Friday, April 23, 2010
I had a very hard time sleeping last night; the sciatica pain was pretty bad.
This morning I woke up with a migraine and nausea.
I took my Compezine, and an Imitrex. Gradually started feeling better this afternoon, but those two meds make me very sleepy too, so I spent most of the day either on the couch or in the recliner, napping or watching tv.
Kind of wondering if part of made me not feel good, with the stomach anyway, was the Neulasta shot I had on Wednesday. I don't understand how I could feel pretty ok two days after chemo, just to get sick on the third day after.
So, nothing got accomplished today. I'm even too tired to visit and huddle with my teams today.
Thursday, April 22, 2010
I had my lumbar MRI last night; it went ok; it really helped taking the Xanax first. The worst part was that my knee starting to ache during the test. It will be about a month before I see my doctor at the pain clinic who ordered it, but I asked for a copy of the report to be mailed to me, and I should have it in a few days.
It was time to cut the grass for the first time this year, so my dad came over to help me get the mower started. I usually have a little trouble getting it going when I try to use it the first time after it's been stored away all winter. This time, my dad had to do quite a bit of work (and some swearing at it, lol!) to it, and it also needed a new spark plug. He finally got it going for me though, and I mowed the yard. I live in a mobile home park, so my yard is very small, takes me about 20-25 minutes. If I had a bigger yard, I would probably not attempt to do it myself with my health the way it is now. I also wore one of those disposable face masks to try to keep the pollen out.

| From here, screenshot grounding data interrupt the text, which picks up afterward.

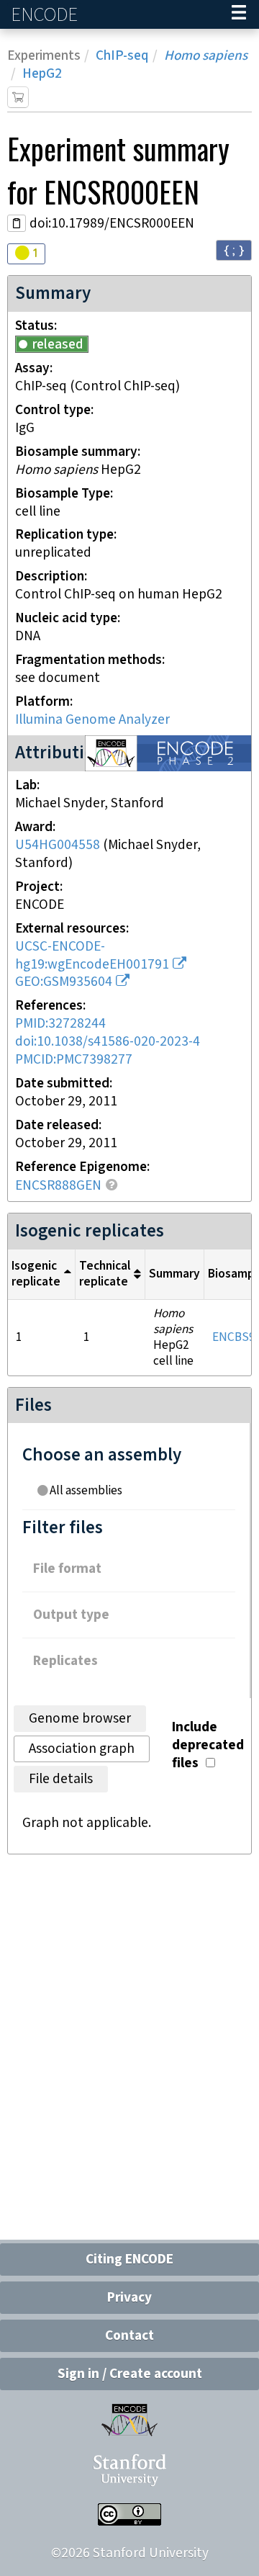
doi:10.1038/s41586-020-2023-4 (107, 1042)
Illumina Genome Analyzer (92, 720)
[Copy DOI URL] (16, 223)
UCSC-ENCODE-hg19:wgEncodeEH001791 (92, 956)
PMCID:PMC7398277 (73, 1060)
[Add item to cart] (18, 97)
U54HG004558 (57, 845)
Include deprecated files (208, 1745)
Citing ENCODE (129, 2259)
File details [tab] (61, 1779)
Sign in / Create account (130, 2374)
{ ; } (234, 249)
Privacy (129, 2298)
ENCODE (46, 14)
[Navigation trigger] (238, 14)
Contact (129, 2336)
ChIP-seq (122, 56)
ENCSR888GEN (58, 1186)
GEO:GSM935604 (63, 982)
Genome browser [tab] (80, 1719)
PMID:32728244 (60, 1024)
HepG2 (42, 74)
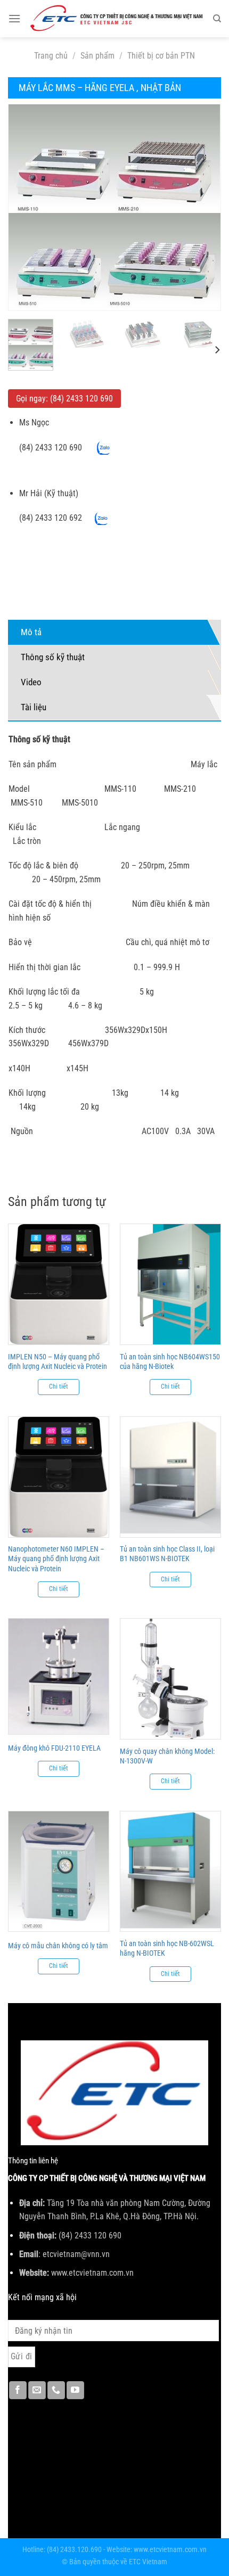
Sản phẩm (97, 56)
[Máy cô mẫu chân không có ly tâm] (59, 1871)
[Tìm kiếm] (217, 19)
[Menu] (14, 18)
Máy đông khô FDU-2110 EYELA (54, 1748)
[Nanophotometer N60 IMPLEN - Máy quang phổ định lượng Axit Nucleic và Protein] (59, 1477)
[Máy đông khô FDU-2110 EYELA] (59, 1676)
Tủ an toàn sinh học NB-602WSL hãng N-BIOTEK (167, 1948)
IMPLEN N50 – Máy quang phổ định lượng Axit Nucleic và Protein (57, 1361)
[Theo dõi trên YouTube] (75, 2390)
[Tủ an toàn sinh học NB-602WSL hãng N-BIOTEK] (170, 1871)
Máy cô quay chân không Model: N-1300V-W (167, 1756)
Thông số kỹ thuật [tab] (53, 657)
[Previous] (26, 207)
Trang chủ (51, 56)
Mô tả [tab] (31, 632)
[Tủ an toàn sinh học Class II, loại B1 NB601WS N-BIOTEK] (170, 1477)
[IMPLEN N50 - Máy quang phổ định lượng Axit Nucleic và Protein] (59, 1284)
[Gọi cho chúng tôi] (56, 2390)
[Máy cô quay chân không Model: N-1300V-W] (170, 1679)
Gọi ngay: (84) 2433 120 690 (64, 398)
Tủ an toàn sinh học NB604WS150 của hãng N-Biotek (170, 1361)
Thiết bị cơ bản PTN (161, 56)
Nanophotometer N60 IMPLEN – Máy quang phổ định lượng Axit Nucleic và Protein (56, 1558)
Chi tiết (58, 1386)
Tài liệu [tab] (33, 707)
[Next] (202, 207)
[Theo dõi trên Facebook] (18, 2390)
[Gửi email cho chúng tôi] (37, 2390)
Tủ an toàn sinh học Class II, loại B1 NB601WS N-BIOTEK (167, 1554)
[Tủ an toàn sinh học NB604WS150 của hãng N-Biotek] (170, 1284)
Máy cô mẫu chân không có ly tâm (58, 1945)
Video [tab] (31, 682)
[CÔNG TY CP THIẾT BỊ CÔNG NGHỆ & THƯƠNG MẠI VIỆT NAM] (117, 18)
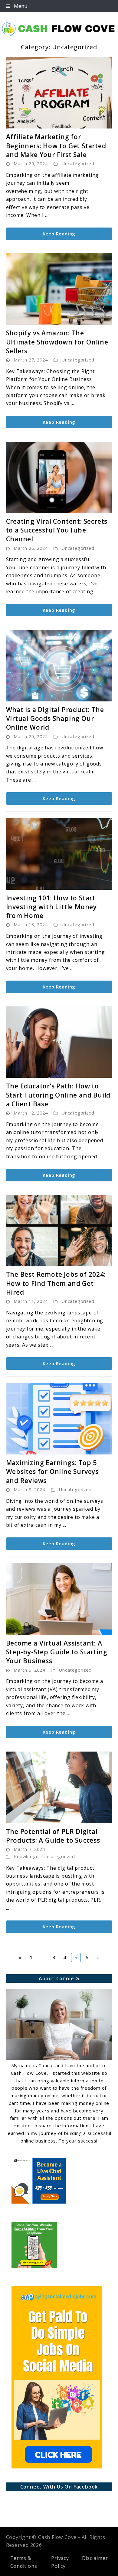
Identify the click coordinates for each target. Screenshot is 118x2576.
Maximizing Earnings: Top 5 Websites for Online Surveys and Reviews (52, 1471)
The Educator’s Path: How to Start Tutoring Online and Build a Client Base (58, 1095)
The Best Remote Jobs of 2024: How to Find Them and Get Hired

I am feeling sore now, especially my back; just took a pain pill. I don't think it was the mowing that hurt me. I think it was the time spent sitting on either the steps or my deck storage box waiting for my dad to fix the mower. I also walked around and pulled a few weeds here and there, and I admit, I wasn't being careful about how I was using my back.
While I was out sitting on my steps, I noticed this bumblebee just hanging out. I watched him a little while; he was moving, but very slowly; I thought perhaps he was injured, but eventually, after I took these pictures, he flew away.